CHAPTER I.
CHAUCER.
Chaucer’s Canterbury Tales present one of the most interesting pictures of life and manners in the fourteenth century we have in English literature. The father of English poetry was born in 1328, and London is generally believed to have been his birthplace. It was his fortune to live under the wing of that chivalrous and high-spirited king, Edward III., a time when gallantry, prowess, and courage were counted in the highest esteem. In his Canterbury Tales he embodies some vivid sketches of the times and characters among which he lived. A physician of course forms one of his motley crew of pilgrims, who beguile the monotony of their ride to Canterbury, to pay homage at the shrine of Thomas à Becket, by the quaint stories related.

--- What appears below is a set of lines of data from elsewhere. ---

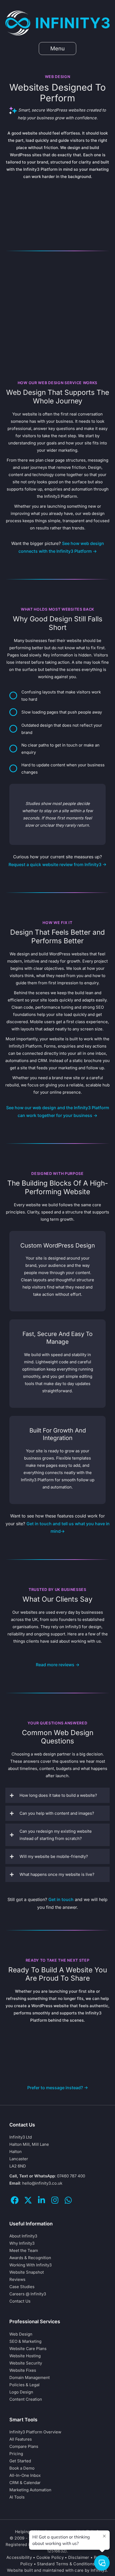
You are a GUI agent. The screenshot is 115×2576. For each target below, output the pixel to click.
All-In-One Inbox (25, 2475)
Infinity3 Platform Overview (35, 2431)
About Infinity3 (23, 2236)
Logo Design (21, 2391)
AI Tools (17, 2496)
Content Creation (25, 2398)
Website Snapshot (26, 2272)
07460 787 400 (71, 2175)
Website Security (25, 2362)
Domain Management (29, 2377)
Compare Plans (23, 2446)
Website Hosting (25, 2355)
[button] (57, 1795)
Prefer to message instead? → (57, 2087)
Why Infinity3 (21, 2243)
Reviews (17, 2279)
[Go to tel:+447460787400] (57, 814)
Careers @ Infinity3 (27, 2293)
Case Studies (21, 2286)
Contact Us (19, 2301)
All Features (20, 2438)
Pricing (16, 2453)
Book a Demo (21, 2467)
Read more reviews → (57, 1664)
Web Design (20, 2333)
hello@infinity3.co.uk (42, 2183)
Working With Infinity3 (30, 2264)
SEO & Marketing (25, 2341)
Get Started (20, 2460)
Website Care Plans (28, 2348)
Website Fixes (22, 2370)
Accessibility (19, 2557)
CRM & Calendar (25, 2482)
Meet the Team (23, 2250)
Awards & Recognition (30, 2257)
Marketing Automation (30, 2489)
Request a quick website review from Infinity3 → (57, 864)
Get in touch (61, 1899)
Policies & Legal (24, 2384)
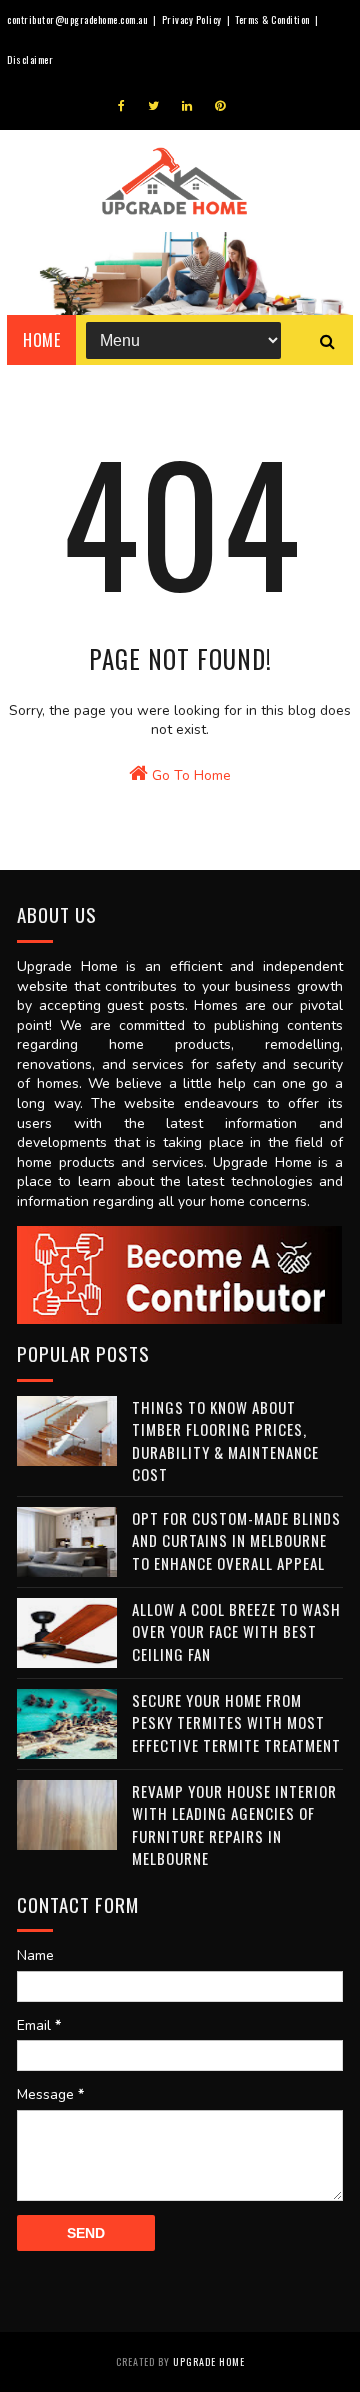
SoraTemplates (123, 2308)
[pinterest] (220, 106)
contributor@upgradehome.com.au (77, 19)
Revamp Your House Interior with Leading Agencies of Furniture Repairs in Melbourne (234, 1825)
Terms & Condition (272, 19)
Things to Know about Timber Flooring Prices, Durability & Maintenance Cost (225, 1441)
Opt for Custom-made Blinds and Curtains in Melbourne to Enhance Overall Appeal (236, 1540)
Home (41, 340)
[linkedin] (187, 106)
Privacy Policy (192, 19)
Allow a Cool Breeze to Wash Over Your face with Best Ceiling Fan (236, 1631)
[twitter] (153, 106)
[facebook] (121, 106)
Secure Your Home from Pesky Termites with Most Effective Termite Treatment (236, 1722)
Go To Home (189, 775)
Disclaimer (30, 59)
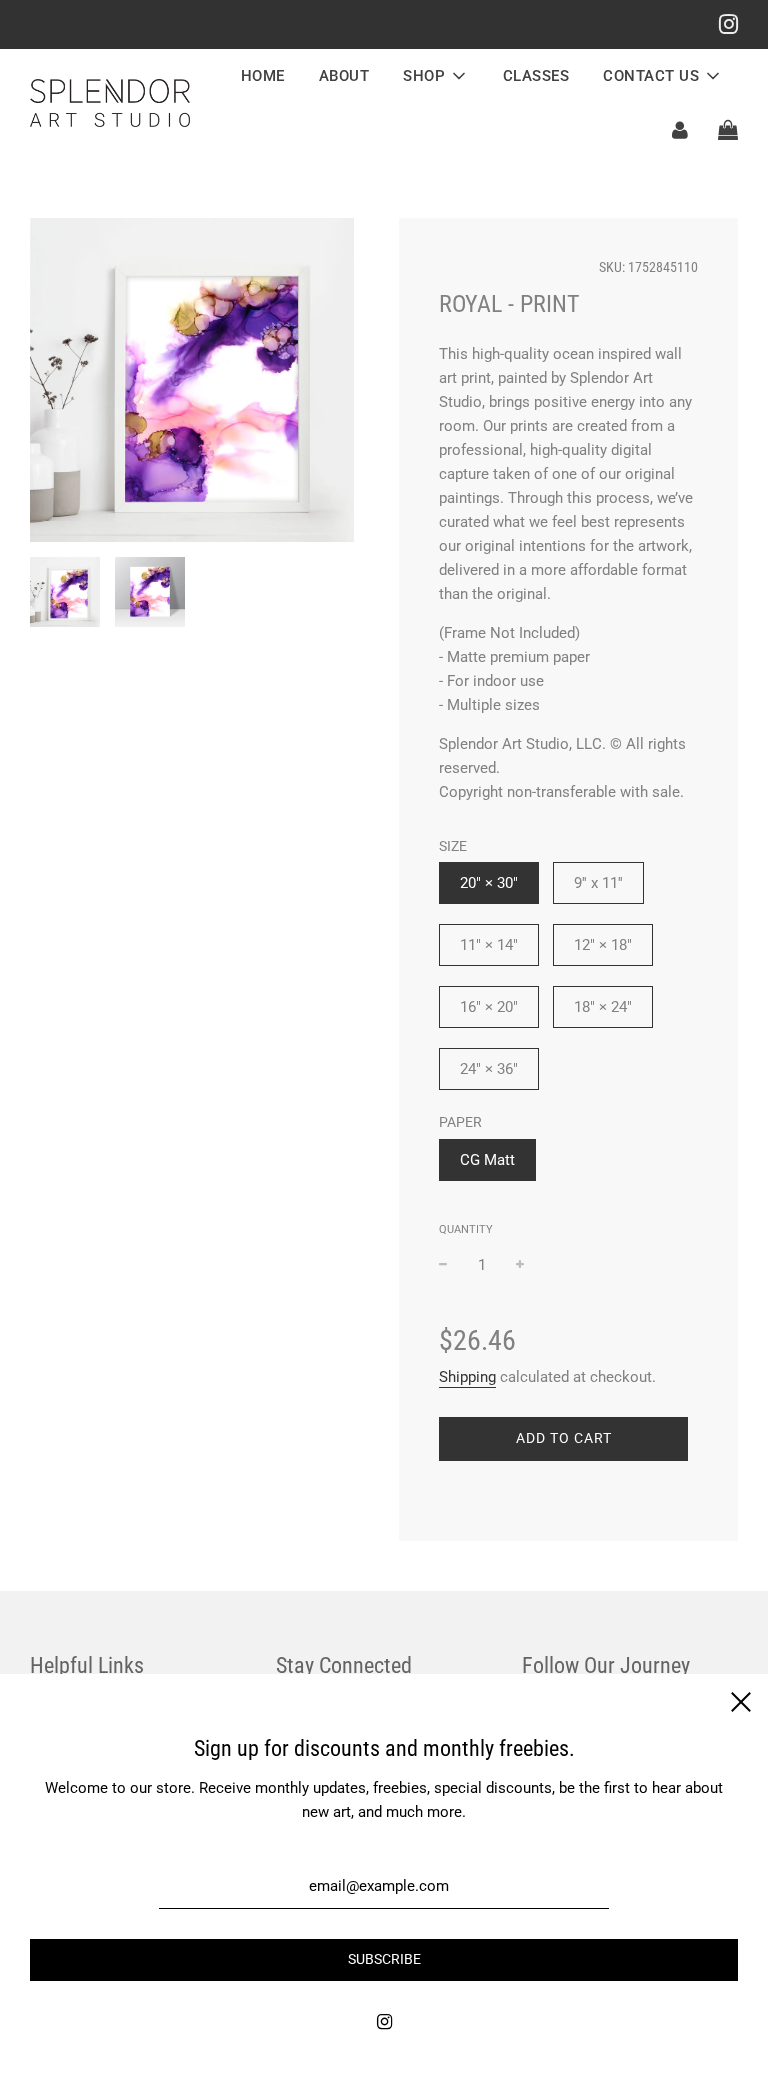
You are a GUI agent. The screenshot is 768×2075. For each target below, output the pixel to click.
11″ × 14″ (489, 945)
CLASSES (536, 76)
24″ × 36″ (489, 1069)
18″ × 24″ (603, 1007)
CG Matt (487, 1160)
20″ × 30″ (489, 883)
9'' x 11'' (598, 883)
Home (263, 76)
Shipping (467, 1377)
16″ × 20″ (489, 1007)
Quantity (466, 1229)
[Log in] (680, 130)
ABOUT (344, 76)
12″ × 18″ (603, 945)
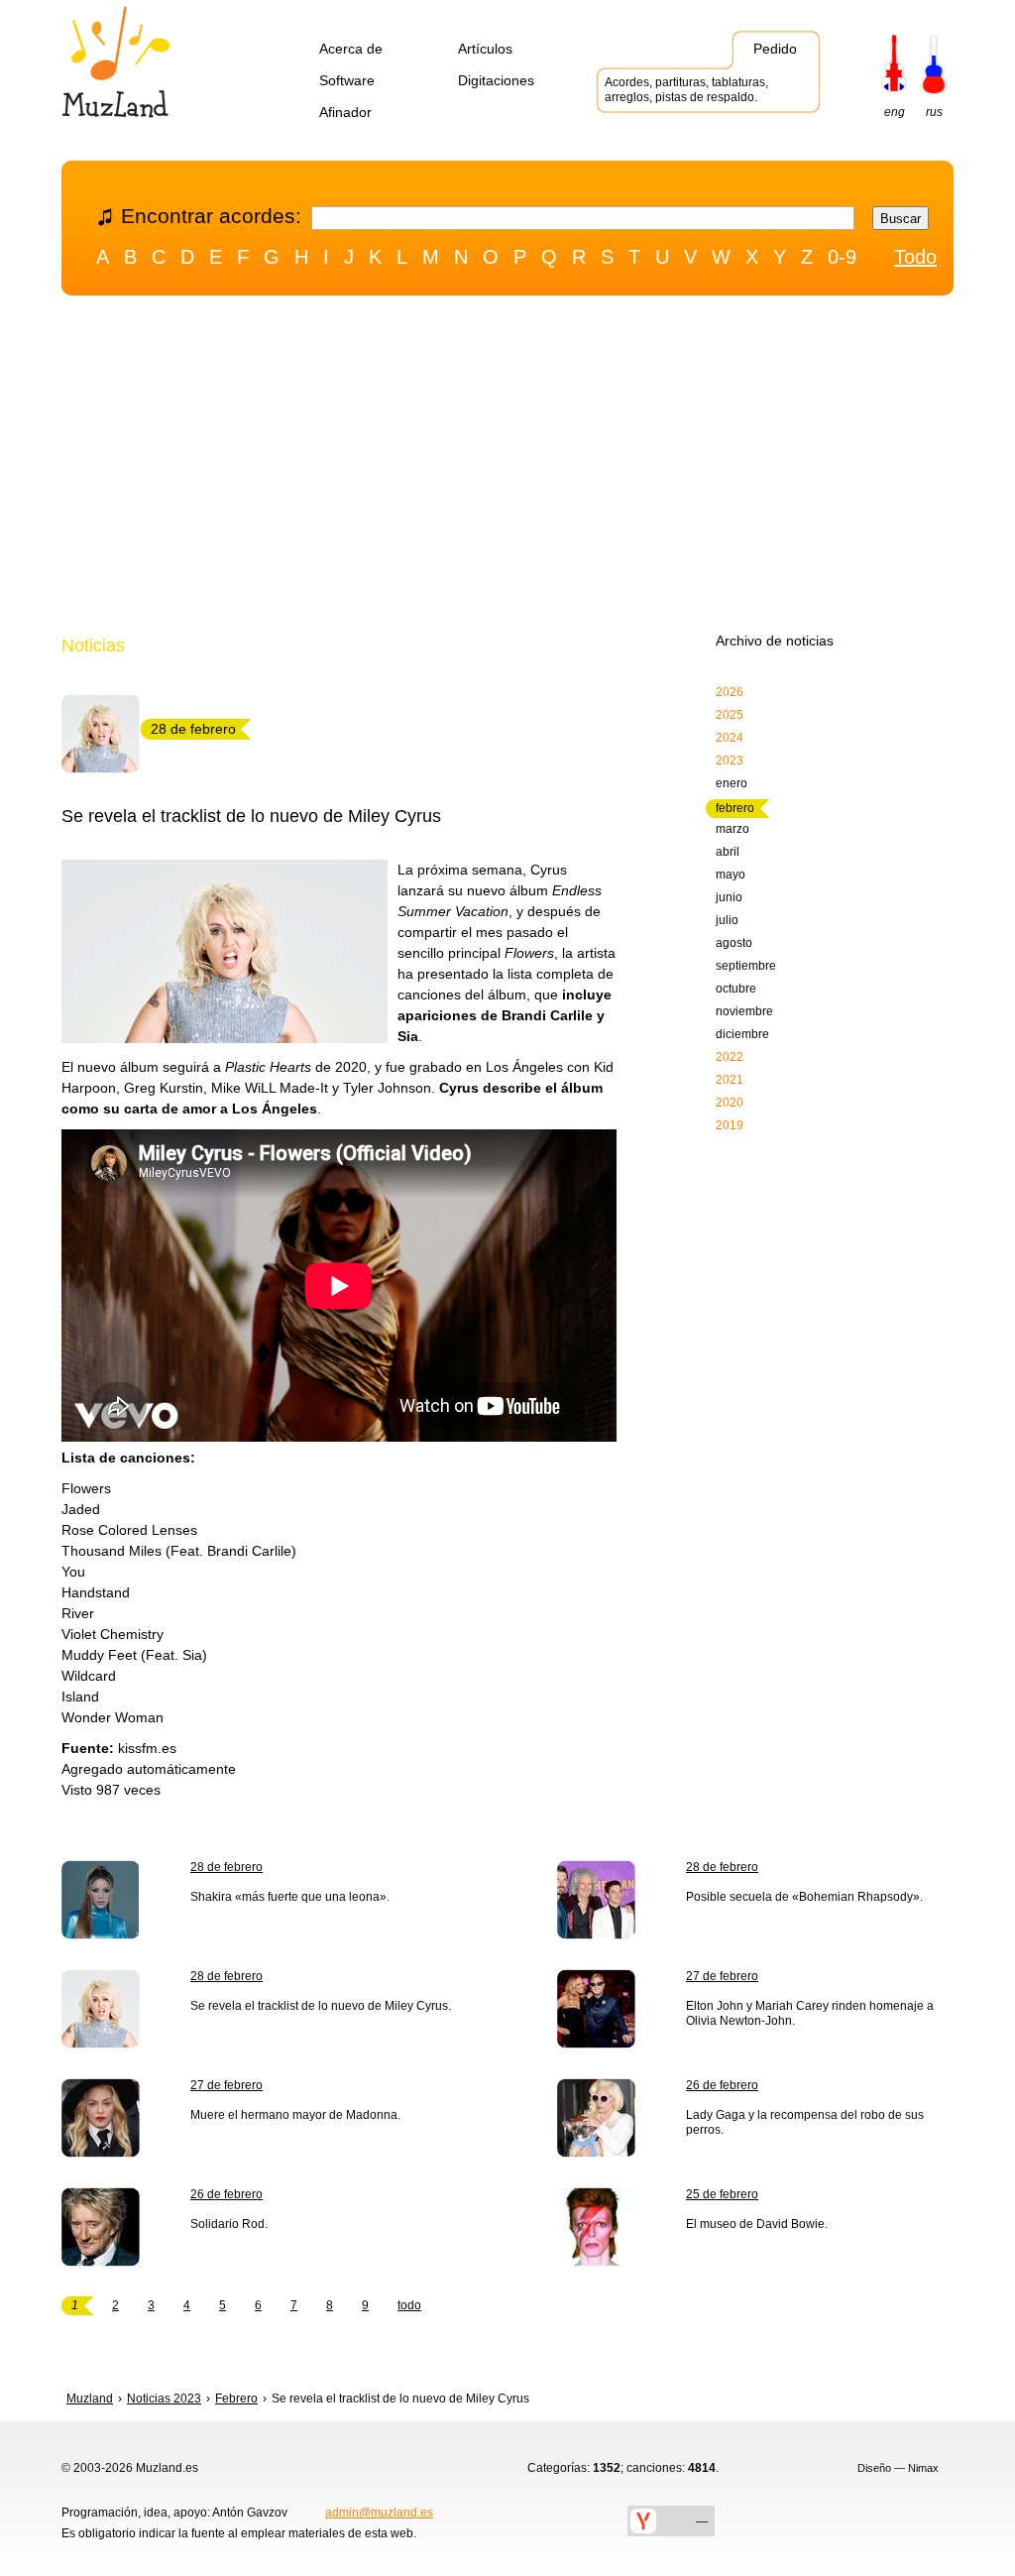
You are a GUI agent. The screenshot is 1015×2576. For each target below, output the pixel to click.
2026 (729, 692)
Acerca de (351, 49)
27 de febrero (722, 1976)
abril (727, 852)
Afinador (345, 112)
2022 (729, 1057)
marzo (732, 829)
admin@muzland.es (379, 2512)
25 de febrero (722, 2194)
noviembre (744, 1011)
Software (347, 80)
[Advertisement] (507, 469)
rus (934, 112)
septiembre (746, 966)
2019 (729, 1125)
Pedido (775, 49)
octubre (736, 988)
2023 (729, 760)
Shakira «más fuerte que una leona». (290, 1897)
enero (731, 783)
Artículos (485, 49)
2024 (729, 738)
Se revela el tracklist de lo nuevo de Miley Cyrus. (320, 2006)
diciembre (742, 1034)
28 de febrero (226, 1867)
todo (409, 2305)
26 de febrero (722, 2085)
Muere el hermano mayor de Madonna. (295, 2115)
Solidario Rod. (229, 2224)
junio (729, 897)
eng (894, 112)
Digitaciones (496, 80)
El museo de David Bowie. (757, 2224)
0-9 (842, 257)
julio (727, 920)
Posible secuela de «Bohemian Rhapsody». (804, 1897)
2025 (729, 715)
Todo (915, 257)
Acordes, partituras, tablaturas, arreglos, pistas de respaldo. (686, 89)
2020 (729, 1103)
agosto (734, 943)
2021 (729, 1080)
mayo (730, 874)
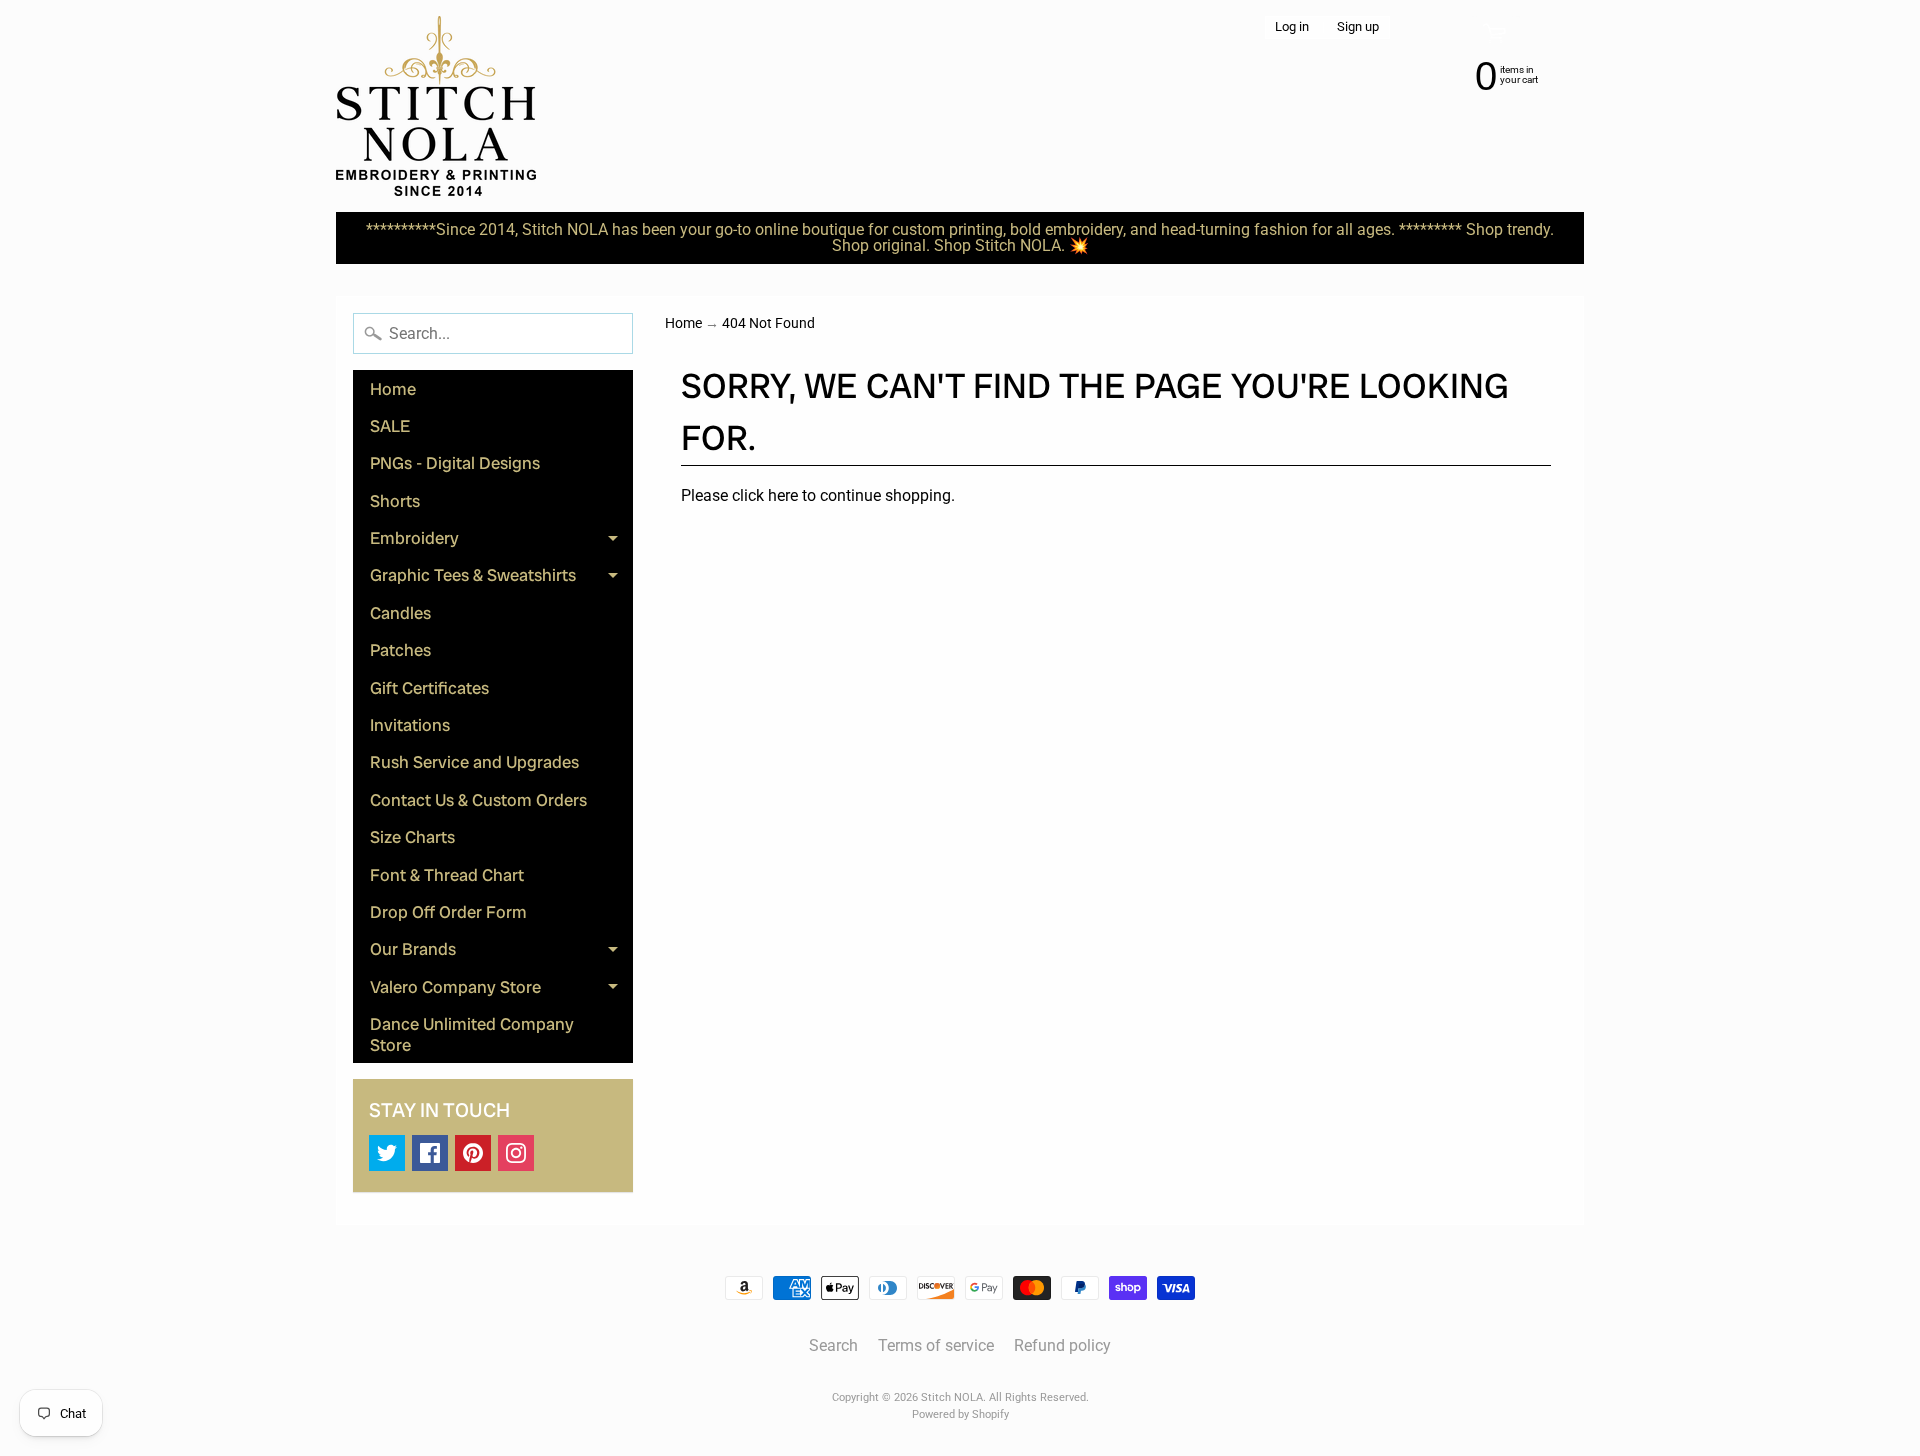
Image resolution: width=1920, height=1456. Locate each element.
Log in (1292, 27)
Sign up (1358, 27)
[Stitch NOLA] (436, 106)
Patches (400, 650)
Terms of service (936, 1345)
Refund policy (1062, 1345)
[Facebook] (430, 1153)
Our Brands (501, 953)
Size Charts (412, 837)
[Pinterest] (473, 1153)
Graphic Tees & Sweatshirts (501, 579)
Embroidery (501, 542)
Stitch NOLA (952, 1397)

The pilgrim doctor is thus described:—
“With us there was a doctor of physic,
In all this world there was none him like
To speak of physic and of surgery,
For he was grounded in astronomy,
He kept his patient in a full great deal,
In houres by his magic natural.
Well could he fortune the ascendant,
Of his images for his patient
He knew the cause of every malady,
Were it of cold, or hot, or moist, or dry,
And where engendered and of what humour,
He was a very perfect practisour.
The cause-y-know and of his harm the root
Anon he gave to the sick man his boot.
Full ready had he his apothecaries,
To send his drugges and his lectuaries
For each of them made other for to win
Their friendship was not newe to begin.
Well knew he the old Æsculapius,
And Dioscorides, and eke Rufus,
Old Hippocras, Hali, and Gallien,
Serapion, Rasis, and Avicen
Averrois, Damascene, and Constantin,
Bernard, and Gatisden, and Gilbertin.
Of his diet measurable was he,
For it was of no superfluity,
But of great nourishing and digestable;
His study was but little on the Bible,
In sanguine and in perse he clad was, all
Lined with taffata and with sendall,
And yet he was but easy of dispence,
He kept that he won in the pestilence.
For gold in physic is a cordial,
Therefore he loved gold in special.”
One can thus picture the ancient physician riding his steady jennet, clad in doublet and hose of red and blue, with cloak of sendall, a fine silk material, all lined with taffata. In telling the stars and casting horoscopes he would be learned, as astrology entered very largely into his practice, and brought many big fees. So learned a leech would doubtless have a large practice, and the apothecaries evidently vied with one another in preparing his prescriptions. The names of ancient philosophers with whom he was familiar is quite formidable, nearly all the old authors being enumerated. It is satisfactory to know he was no glutton, and had an easy conscience. That he was a wise and careful man is evident from the fact that when an epidemic came he lived but moderately, and saved extra money that flowed in during the plague time.
The closing couplet is a pretty bit of wit, and alludes to the frequent use of gold in medicine in ancient times.
Among the pilgrims also was a cook—
“To boil the chickens and the marrow bones,
And powder marchant tart and garlingale”.
The former ingredient, probably a kind of baking powder, is now unknown, and the use of galingal in cookery has been quite forgotten. This aromatic condiment was commonly used as a culinary spice in the middle ages. Reference is made to the drug in the writings of Ibn Khurdadbah, the Arabian geographer, in the year 869. It was used mixed with cloves and cardamoms, and also employed in medical practice as early as the ninth century.